L’adjudicateur se doit de contrôler les prix d’une offre, comme prévu à l’article 84 de la Loi du 17 juin 2016 relative aux marchés publics, qui énonce :
« Le pouvoir adjudicateur procède à la vérification des prix ou des coûts des offres introduites, conformément aux modalités fixées par le Roi. Le Roi peut prévoir des exceptions à la vérification des prix ou des coûts pour les marchés fixés par Lui. À sa demande, les soumissionnaires fournissent au cours de la procédure de passation, toutes les indications permettant cette vérification. »
S’il semble à l’adjudicateur que le prix global ou un prix unitaire soit a priori anormalement haut ou bas, il lui revient de le vérifier.
Dans le cadre d’un marché public portant sur la livraison, l’installation et la maintenance de distributeurs automatiques de billets, un soumissionnaire évincé estime que l’adjudicateur a commis une erreur en ne vérifiant pas les prix de l’attributaire. À titre d’argument, il fait valoir la grande différence de prix constatée entre l’attributaire (21.390.625 euros HTVA) et les deux autres soumissionnaires (36.225.760 et 39.655.722 euros HTVA).
Selon ce soumissionnaire, cette différence de prix obligeait l’adjudicateur à considérer le prix de 21.390.625 euros HTVA comme a priori anormalement bas et à solliciter un justificatif, ce que l’adjudicateur s’est abstenu de faire.
Il faut admettre que ce différentiel ne peut que surprendre.

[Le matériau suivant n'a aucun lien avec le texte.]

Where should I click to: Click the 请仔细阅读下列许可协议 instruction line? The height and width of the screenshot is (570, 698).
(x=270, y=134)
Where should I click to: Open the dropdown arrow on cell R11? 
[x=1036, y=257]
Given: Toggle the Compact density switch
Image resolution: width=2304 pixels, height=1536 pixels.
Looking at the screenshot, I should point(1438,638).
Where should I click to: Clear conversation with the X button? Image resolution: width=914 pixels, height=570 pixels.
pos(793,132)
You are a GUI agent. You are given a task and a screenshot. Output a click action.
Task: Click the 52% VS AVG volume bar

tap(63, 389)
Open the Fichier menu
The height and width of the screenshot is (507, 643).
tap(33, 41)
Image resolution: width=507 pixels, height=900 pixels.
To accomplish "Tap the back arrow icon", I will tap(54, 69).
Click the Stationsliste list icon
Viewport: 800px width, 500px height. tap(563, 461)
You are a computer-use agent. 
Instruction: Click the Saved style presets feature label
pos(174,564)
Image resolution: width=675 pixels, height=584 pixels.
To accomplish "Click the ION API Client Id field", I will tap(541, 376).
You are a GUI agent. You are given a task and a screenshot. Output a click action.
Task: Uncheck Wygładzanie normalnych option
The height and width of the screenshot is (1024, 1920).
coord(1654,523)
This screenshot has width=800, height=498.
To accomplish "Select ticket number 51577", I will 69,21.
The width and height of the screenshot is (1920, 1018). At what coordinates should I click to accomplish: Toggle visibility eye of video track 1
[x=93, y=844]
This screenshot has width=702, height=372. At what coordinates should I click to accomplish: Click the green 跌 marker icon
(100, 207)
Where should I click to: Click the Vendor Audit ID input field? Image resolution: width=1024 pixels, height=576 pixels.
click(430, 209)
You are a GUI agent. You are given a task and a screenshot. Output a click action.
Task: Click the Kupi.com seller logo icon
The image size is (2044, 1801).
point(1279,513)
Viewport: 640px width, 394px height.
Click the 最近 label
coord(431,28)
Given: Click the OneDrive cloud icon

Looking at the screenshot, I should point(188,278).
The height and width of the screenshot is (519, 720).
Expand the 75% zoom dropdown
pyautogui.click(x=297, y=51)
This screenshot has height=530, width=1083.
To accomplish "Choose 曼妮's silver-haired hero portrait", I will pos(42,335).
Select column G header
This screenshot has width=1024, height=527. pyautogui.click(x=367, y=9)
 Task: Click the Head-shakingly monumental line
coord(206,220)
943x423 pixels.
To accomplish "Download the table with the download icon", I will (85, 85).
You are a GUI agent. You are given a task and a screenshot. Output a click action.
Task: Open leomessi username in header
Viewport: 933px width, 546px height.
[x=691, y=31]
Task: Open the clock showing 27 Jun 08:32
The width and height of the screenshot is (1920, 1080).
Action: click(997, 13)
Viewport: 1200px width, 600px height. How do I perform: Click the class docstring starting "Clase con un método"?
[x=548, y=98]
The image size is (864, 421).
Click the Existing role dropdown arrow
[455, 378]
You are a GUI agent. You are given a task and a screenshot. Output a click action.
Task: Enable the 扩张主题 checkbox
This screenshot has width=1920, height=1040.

Cependant, le Conseil d’État, dans son arrêt n°256.672 du 2 juin 2023, rappelle que :
« l'éventuelle existence d'une différence importante entre les prix proposés par un soumissionnaire et ceux qui le sont par ses concurrents n'établit pas à elle seule que la partie adverse aurait commis une erreur manifeste d'appréciation en considérant tous ces prix comme n'apparaissant pas anormaux ».
Cette différence ne peut servir de balise dans le cadre de l’analyse des prix.
La vérification des prix ne cherche pas à vérifier la régularité du prix contrôlé au regard de la moyenne des autres prix. Cela reviendrait à vouloir gommer l’avantage concurrentiel des soumissionnaires.
Le juge administratif énonce sans ambages la finalité de ce contrôle, à savoir :
« s'assurer de ce que le prix proposé dans chaque offre peut garantir une exécution du marché conforme aux exigences édictées par les documents du marché et aux prestations proposées par les soumissionnaires en excluant toute spéculation au détriment des intérêts fondamentaux du pouvoir adjudicateur et des deniers publics ».
Seule l’exécution conforme aux documents contractuels doit guider l’adjudicateur sans son contrôle.
En ce sens, il ne peut être reproché à l’adjudicateur de se référer à l’estimation de la valeur du marché, telle que réalisée par ses propres soins avant l’entame de la procédure de marché, et qui au demeurant, peut justifier « (...) la décision selon laquelle les prix proposés par ce soumissionnaire ne présentent pas une apparence de normalité imposant d’inviter celui-ci à les justifier, aux fins de l’examen requis en présence d’une telle apparence d’anormalité ».